### Arbeitsauftrag 1
Schreiben Sie aus dem Auszug über Jens Spahn den Abschnitt zwischen „Jens Spahn nervt.“ und „ist eigentlich Bundesgesundheitsminister.“ einschließlich beider Stellen wortgetreu ab.
### Arbeitsauftrag 2
Welches Amt bekleidet Jens Spahn laut dem Auszug über ihn eigentlich?

Jens Spahn nervt. Und zwar keineswegs nur jene, die mit der CDU nichts am Hut haben. Auch im Unionslager mehren sich die kritischen Stimmen über den omnipräsenten Selbstdarsteller. Denn seit Wochen lässt der konservative Merkel-Kritiker kaum eine Gelegenheit aus, um nach Herzenslust zu polarisieren, zu provozieren und auszugrenzen. Mal sorgt er sich pauschal um „Recht und Ordnung“ im Land. Mal müssen sich Hartz-IV-Empfänger anhören, dass sie alles haben, was man so zum Leben braucht. Mal kritisiert er das Twitter-Verhalten von Journalisten des öffentlich-rechtlichen Rundfunks. Und mal nimmt er die umstrittene Flüchtlingspolitik des ungarischen Regierungschefs Viktor Orbán in Schutz. Nur zur Erinnerung: Der umtriebige Mann aus Ahaus-Ottenstein ist eigentlich Bundesgesundheitsminister.

### Bereitgestellte Daten
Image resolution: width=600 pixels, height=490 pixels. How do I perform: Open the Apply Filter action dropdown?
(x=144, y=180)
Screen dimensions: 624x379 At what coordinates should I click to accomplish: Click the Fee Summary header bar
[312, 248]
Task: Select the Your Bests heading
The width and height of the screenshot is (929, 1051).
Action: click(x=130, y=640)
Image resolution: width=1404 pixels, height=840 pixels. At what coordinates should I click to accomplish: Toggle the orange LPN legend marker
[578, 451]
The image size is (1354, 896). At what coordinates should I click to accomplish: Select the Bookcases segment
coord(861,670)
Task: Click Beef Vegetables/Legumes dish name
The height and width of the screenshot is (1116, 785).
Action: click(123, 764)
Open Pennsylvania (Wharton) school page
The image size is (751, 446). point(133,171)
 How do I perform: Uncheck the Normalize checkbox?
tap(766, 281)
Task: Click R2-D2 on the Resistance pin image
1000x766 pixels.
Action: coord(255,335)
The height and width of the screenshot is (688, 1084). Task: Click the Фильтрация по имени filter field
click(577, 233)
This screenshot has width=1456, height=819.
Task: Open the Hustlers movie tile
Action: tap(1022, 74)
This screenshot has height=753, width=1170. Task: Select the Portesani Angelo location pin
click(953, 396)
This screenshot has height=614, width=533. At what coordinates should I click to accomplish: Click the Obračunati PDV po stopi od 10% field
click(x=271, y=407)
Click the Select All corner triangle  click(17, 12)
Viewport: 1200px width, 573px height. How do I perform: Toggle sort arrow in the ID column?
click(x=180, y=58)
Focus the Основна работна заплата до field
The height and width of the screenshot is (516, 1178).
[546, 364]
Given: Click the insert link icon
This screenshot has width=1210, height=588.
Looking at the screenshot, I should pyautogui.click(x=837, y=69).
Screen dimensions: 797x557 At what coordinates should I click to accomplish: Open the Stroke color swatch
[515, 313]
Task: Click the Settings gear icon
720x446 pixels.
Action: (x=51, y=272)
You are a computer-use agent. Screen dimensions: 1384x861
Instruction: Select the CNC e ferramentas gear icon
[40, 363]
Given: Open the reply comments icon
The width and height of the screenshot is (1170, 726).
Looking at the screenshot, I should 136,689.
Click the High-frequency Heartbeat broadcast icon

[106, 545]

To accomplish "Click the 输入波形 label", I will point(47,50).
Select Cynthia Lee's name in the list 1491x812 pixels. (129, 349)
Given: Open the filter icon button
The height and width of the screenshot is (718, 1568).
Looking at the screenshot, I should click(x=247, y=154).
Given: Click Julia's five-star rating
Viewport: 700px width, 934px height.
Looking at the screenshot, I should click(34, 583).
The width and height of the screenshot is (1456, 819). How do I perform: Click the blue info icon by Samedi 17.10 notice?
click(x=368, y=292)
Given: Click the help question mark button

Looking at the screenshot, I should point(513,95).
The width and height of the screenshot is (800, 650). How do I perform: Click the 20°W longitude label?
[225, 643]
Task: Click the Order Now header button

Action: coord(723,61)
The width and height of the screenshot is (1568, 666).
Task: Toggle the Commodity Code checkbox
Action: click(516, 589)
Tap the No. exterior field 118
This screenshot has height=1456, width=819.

### Ihre Lösung 1
Jens Spahn nervt. Und zwar keineswegs nur jene, die mit der CDU nichts am Hut haben. Auch im Unionslager mehren sich die kritischen Stimmen über den omnipräsenten Selbstdarsteller. Denn seit Wochen lässt der konservative Merkel-Kritiker kaum eine Gelegenheit aus, um nach Herzenslust zu polarisieren, zu provozieren und auszugrenzen. Mal sorgt er sich pauschal um „Recht und Ordnung“ im Land. Mal müssen sich Hartz-IV-Empfänger anhören, dass sie alles haben, was man so zum Leben braucht. Mal kritisiert er das Twitter-Verhalten von Journalisten des öffentlich-rechtlichen Rundfunks. Und mal nimmt er die umstrittene Flüchtlingspolitik des ungarischen Regierungschefs Viktor Orbán in Schutz. Nur zur Erinnerung: Der umtriebige Mann aus Ahaus-Ottenstein ist eigentlich Bundesgesundheitsminister.

### Ihre Lösung 2
Er ist Bundesgesundheitsminister.